Python for Bioinformatics: Jukes-Cantor (5)

Sunday, February 28, 2010

Jukes-Cantor (5)

I am trying to see how the equations in the Jukes-Cantor model of sequence evolution work, and then eventually, extend this to other models. In order to test my understanding, I'll want to work out some practical examples. But I'm not there yet.

What I want to do here is to wrap up something from the first post. There we had two differential equations for the rate of change of a particular nucleotide position:

d/dt(P_XX(t)) =  -3*α*e^-4αt
d/dt(P_XY(t)) =   α*e^-4αt

And we'd like to express these results in terms of P_XX(t) and P_XY(t):

P_XX(t) = 1/4 + 3/4*e^-4αt
P_XY(t) = 1/4 - 1/4*e^-4αt

Taking the first one, we have

P_XX(t) = 1/4 + 3/4*e^-4αt
3*e^-4αt = 4*(P_XX(t) - 1/4)
-3*α*e^-4αt = -4*α*(P_XX(t) - 1/4)
d/dt(P_XX(t)) = α - 4*α*P_XX(t)

And for the second

P_XY(t) = 1/4 - 1/4*e^-4αt
e^-4αt = 1 - 4*P_XY(t))
α*e^-4αt = α - 4*α*P_XY(t))
d/dt(P_XY(t)) = α - 4*α*P_XY(t)

So the slopes are proportional to the probabilities, with an extra term. But the most interesting thing is that the form is the same for both P_XX and P_XY!

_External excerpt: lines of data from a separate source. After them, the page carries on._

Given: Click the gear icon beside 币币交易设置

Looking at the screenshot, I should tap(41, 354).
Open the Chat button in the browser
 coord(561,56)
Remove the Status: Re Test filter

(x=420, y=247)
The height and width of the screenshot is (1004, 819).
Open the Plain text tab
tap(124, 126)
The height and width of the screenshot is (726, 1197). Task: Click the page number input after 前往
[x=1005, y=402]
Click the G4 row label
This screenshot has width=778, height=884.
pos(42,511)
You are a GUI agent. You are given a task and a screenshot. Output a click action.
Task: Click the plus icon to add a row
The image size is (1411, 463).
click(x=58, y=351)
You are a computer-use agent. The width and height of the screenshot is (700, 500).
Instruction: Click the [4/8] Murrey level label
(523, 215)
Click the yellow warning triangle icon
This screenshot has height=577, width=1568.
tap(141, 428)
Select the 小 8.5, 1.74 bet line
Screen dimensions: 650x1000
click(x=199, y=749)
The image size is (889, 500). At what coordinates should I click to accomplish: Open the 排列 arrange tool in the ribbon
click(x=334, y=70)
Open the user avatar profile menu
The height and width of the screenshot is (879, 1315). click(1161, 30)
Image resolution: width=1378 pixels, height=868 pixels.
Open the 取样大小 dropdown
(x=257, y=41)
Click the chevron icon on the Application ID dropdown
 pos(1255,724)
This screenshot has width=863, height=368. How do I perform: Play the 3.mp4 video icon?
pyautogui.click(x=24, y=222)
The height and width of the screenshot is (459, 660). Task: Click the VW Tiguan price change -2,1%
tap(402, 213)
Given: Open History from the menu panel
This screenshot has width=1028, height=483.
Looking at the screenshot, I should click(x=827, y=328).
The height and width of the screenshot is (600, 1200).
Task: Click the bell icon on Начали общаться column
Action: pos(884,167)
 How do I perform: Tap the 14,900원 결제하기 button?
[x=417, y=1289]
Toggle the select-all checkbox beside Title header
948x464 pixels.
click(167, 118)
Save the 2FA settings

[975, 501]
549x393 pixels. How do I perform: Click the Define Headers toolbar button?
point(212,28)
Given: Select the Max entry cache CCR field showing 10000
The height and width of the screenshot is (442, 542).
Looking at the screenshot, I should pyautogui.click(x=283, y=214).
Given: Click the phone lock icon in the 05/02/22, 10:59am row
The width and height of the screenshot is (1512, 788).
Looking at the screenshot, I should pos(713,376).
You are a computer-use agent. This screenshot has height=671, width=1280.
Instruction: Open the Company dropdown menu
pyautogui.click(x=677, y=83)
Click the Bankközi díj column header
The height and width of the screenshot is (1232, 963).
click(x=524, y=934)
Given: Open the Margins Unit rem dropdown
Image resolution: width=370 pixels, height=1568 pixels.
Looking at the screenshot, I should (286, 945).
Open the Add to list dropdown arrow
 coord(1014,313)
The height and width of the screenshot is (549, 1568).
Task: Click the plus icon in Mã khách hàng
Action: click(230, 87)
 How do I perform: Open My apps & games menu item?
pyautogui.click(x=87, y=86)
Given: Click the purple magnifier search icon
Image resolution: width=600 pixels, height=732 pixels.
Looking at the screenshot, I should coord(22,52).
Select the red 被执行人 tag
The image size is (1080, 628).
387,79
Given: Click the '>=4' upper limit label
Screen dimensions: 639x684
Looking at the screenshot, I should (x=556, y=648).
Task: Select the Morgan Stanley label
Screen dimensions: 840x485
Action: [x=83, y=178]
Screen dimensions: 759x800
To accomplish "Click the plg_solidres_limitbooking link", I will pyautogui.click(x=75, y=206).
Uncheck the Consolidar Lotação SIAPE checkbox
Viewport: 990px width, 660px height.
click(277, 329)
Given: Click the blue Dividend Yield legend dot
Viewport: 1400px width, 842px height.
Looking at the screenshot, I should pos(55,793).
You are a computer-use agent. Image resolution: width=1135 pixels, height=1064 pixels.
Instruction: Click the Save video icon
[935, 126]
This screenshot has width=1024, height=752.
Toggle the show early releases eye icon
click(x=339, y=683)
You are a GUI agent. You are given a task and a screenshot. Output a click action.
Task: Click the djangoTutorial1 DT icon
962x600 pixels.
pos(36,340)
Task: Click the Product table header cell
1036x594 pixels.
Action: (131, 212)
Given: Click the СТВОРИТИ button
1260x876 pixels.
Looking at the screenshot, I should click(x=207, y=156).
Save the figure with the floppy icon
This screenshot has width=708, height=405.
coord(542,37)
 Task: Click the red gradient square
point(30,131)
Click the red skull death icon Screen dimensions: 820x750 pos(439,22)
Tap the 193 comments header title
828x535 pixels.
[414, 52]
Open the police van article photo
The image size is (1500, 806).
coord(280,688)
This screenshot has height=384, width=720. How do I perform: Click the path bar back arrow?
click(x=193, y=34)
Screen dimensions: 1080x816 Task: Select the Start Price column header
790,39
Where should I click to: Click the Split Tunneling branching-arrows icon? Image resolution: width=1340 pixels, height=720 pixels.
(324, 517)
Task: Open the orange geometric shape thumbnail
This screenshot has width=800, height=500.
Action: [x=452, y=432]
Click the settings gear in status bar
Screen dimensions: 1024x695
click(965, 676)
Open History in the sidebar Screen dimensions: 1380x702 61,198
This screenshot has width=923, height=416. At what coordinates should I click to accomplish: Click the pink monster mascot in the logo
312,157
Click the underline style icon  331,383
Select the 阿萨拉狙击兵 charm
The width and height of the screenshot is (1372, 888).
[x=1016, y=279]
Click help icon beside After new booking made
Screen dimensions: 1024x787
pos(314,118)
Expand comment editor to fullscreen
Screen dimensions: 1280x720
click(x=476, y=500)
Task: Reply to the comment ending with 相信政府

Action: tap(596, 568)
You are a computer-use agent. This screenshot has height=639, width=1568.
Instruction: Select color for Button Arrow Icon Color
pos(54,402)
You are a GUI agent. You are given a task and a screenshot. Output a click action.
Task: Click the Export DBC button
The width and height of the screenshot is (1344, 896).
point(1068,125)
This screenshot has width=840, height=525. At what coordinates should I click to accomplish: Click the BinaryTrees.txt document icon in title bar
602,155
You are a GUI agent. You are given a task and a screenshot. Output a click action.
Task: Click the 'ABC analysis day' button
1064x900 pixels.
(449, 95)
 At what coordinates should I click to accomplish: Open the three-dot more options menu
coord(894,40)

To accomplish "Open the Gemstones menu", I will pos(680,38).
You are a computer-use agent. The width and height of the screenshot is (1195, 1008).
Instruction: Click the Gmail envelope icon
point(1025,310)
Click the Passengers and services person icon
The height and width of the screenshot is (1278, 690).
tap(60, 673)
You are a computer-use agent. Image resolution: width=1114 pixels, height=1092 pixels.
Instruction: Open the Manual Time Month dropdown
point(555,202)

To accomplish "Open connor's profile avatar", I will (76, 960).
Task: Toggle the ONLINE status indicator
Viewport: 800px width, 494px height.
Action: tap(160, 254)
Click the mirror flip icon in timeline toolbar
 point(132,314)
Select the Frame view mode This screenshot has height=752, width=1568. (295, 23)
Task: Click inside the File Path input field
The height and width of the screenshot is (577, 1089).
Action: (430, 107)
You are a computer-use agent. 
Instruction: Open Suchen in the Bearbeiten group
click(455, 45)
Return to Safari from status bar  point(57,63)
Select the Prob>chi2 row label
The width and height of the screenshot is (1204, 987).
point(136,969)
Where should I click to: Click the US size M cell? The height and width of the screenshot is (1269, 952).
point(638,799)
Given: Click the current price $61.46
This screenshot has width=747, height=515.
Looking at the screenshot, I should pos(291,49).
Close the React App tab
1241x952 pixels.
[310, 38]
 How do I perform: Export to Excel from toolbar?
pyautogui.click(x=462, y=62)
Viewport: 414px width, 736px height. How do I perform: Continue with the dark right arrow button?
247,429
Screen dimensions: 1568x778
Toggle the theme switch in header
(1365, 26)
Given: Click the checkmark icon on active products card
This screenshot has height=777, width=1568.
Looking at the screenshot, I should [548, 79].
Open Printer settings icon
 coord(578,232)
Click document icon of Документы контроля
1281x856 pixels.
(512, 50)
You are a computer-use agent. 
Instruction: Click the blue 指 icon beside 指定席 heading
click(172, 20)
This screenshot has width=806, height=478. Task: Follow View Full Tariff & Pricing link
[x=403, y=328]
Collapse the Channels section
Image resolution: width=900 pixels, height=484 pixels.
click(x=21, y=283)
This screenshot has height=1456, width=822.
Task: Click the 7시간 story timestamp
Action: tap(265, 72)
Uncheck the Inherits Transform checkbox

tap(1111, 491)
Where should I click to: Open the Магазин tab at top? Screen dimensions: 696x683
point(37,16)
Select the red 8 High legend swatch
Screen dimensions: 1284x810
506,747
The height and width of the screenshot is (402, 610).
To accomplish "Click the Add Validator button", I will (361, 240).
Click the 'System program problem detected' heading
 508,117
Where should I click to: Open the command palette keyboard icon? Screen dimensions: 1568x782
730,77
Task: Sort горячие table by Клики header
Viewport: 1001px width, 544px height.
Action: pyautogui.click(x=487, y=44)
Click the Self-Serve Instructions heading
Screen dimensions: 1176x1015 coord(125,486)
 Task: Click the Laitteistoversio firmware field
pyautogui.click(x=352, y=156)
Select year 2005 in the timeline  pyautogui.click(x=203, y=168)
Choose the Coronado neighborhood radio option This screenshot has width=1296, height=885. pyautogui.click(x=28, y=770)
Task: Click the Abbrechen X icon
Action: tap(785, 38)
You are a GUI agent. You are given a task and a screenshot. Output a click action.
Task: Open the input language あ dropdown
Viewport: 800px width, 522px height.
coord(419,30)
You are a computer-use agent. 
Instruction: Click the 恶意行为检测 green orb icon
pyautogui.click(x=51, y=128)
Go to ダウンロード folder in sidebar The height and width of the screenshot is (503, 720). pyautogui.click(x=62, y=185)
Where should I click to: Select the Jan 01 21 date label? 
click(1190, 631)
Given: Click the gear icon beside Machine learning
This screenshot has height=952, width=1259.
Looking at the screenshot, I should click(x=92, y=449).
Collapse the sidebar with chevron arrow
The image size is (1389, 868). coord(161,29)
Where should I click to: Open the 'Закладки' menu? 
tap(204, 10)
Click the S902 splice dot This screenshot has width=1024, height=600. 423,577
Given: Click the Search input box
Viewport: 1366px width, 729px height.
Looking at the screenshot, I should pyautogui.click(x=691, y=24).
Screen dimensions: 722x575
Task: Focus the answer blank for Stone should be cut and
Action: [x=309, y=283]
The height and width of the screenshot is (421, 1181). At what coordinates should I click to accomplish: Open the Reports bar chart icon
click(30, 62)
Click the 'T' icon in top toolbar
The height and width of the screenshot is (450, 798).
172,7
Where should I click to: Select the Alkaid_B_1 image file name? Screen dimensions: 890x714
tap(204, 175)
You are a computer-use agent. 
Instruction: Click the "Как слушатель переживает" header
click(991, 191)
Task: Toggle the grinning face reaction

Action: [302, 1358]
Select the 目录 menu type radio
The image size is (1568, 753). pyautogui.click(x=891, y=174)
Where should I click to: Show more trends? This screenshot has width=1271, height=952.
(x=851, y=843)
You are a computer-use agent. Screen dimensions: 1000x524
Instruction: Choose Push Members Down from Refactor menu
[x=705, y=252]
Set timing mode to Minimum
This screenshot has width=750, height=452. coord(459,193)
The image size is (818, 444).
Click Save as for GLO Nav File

I wasn't expecting this but it makes sense, because at long times we come to equilibrium (the stationary distribution of the Markov chain), and all rates are the same. At time-zero we have P_XX = 1 and the rate is -3*α, while P_XY = 0 and the rate is α. I think it's OK.